Start of DATA FOR THE TASK

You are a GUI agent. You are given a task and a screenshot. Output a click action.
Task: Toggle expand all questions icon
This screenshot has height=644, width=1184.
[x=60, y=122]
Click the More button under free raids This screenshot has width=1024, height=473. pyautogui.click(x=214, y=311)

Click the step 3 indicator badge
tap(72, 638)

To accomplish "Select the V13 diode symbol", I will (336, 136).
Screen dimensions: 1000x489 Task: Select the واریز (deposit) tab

End of DATA FOR THE TASK

» **PROBLEM TO SOLVE**:
Write all of the records out again exactly.

» **TASK RESPONSE**:
You are a GUI agent. You are given a task and a screenshot. Output a click action.
Task: Toggle expand all questions icon
This screenshot has height=644, width=1184.
[x=60, y=122]
Click the More button under free raids This screenshot has width=1024, height=473. pyautogui.click(x=214, y=311)

Click the step 3 indicator badge
tap(72, 638)

To accomplish "Select the V13 diode symbol", I will (336, 136).
Screen dimensions: 1000x489 Task: Select the واریز (deposit) tab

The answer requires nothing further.